Agata Oleksiak (born 5 April 1978),[1] known as Olek, is a Polish artist who is based in New York City. Her works include sculptures, installations such as crocheted bicycles, inflatables, performance pieces, and fiber art. She has covered buildings, sculptures, people, and an apartment with crochet and has exhibited in the United States, United Kingdom, Germany, Brazil, Turkey, France, Italy, Poland, and Costa Rica.

Early life and career[edit]

Olek graduated with a degree in Cultural Studies from Adam Mickiewicz University, Poznań, Poland, in 2000.[5] She then attended LaGuardia College, where she won the National Arts Club's award for sculpture.[6] Her early work included sculptures, costumes, and inflatables.

Olek first used crocheting as part of her art in 2003 after moving to the United States. She "wowed critics" at the Williamsburg Arts and Historical Society Surrealist Fashion Show that year.[7] In 2004, Olek created "a large tentlike piece made of crocheted strips of cloth, hair, cassette tape and stuffed animals" work for a four-person show. The New York Times said this work gave the show at 5BE Gallery in Chelsea, Manhattan, "a tour-de-force center to work around."[8] Her crocheted sculpture Spill (2005), featured in the Washington Post, included 1,300 skinny white balloons cascading in an "intestinal shape".[9] She participated in The Waterways, a "socially conscious" art project on a vaporetto water bus during the 2005 Venice Biennale; her work, called Camouflage, "exploring the androgyny of fixed identity, sexuality, and culture".[10] In September and October of that year, Olek crocheted the windows of a burned-out, abandoned building near her artist residency in Utica, New York.[11][12] During this period, her costumes for theatre and dance performances drew critical praise,[13][14] although a dance performance relating to one of her sculptures was criticized.[15]

Philosophy[edit]

Olek's creative philosophy is that "Life and art are inseparable."[11] In 2009, she stated:

I think crochet, the way I create it, is a metaphor for the complexity and interconnectedness of our body and its systems and psychology. The connections are stronger as one fabric as opposed to separate strands, but, if you cut one, the whole thing will fall apart. Relationships are complex and greatly vary situation to situation. They are developmental journeys of growth, and transformation. Time passes, great distances are surpassed and the fabric which individuals are composed of compiles and unravels simultaneously.[16]

As an active supporter of women's rights, sexual equality, and freedom of expression, Olek has used the broad appeal of her work to display her solidarity with those stifled by oppressive laws worldwide.
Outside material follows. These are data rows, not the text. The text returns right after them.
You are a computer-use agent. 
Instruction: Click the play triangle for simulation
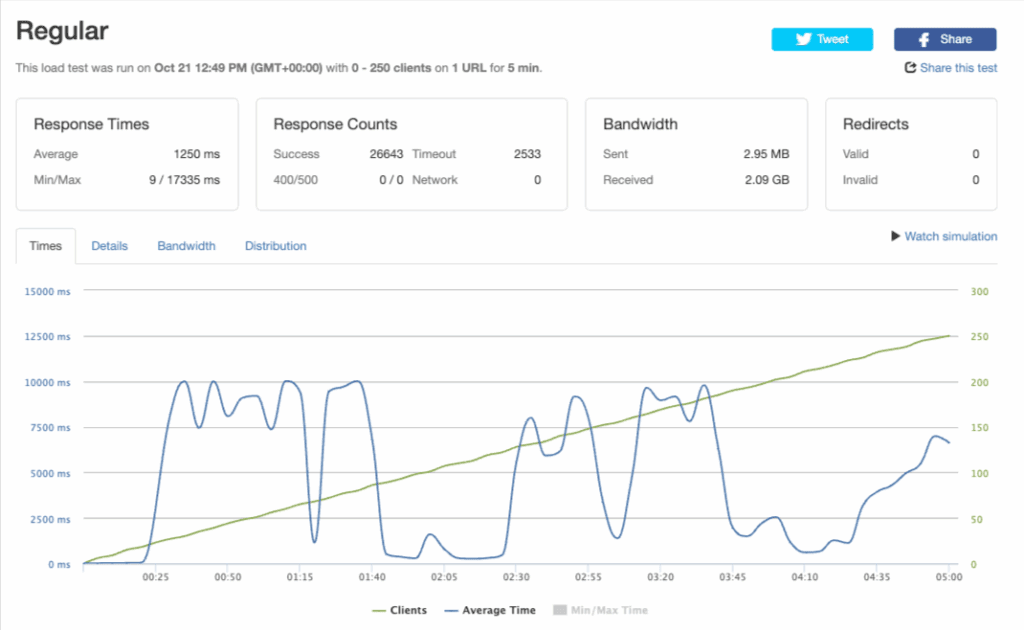pos(896,237)
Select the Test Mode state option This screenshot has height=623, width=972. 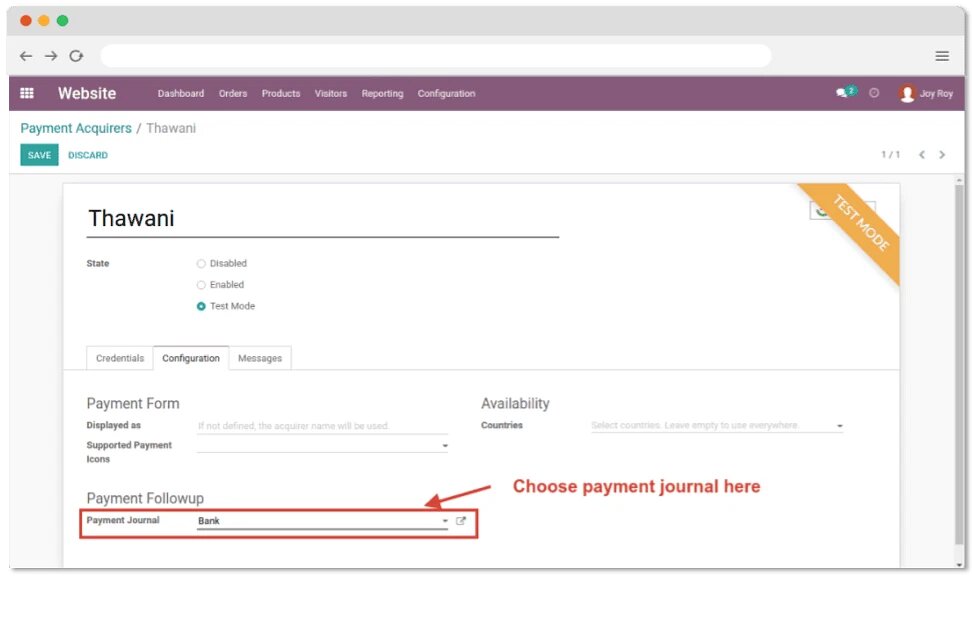coord(201,306)
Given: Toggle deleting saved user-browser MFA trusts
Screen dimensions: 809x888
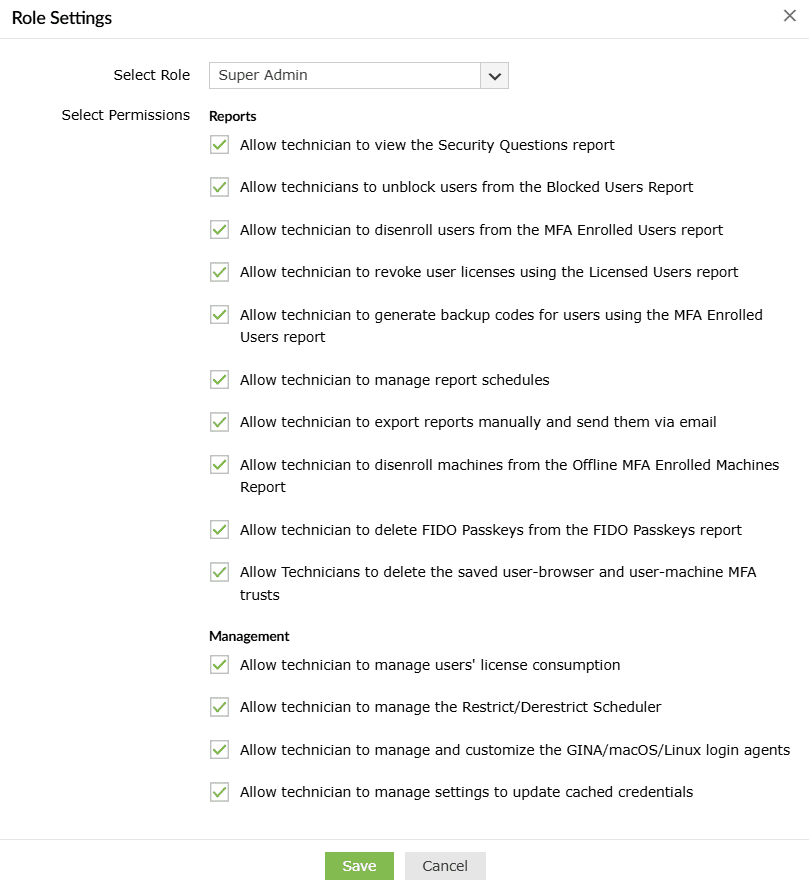Looking at the screenshot, I should (x=219, y=572).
Through her body of work, Olek has always sought to bring color and life, energy, and surprise to the living space.[17]

Selected works[edit]

Olek has exhibited in the United States, United Kingdom, Germany, Brazil, Turkey,[18] France, Italy, Spain,[19] Finland,[20] Sweden,[21] Poland, and Costa Rica.[5] In 2009 and 2016, she was a resident artist at Brazil's Instituto Sacatar.[16][22]

Olek's crocheted full body clothing, dubbed "wearable sculptures",[23] has been used in various projects where Olek took her participants onto the New York City Subway.[24] Olek's DUMBO Arts Festival piece was "Painting to Shake Hands" on an "event score" in Yoko Ono's Grapefruit. Participants wore her sculptures and placed a hand through a stretched canvas to shake the hands of passers-by.[11] A second performance was dubbed "Crocheted Grapefruit".[4] Performance piece "Thank You for Your Visit, Have a Nice Day", performed on Manhattan's 14th Street during the 2009 event, Art in Odd Places:SIGN, was inspired "by a uniformed attendant holding a "Hold the Handrail" sign in a Taipei metro station".[25] Performers held placards based on signs noticed by Olek that were "emphatic, ironic or amused dialogue with their location."[23]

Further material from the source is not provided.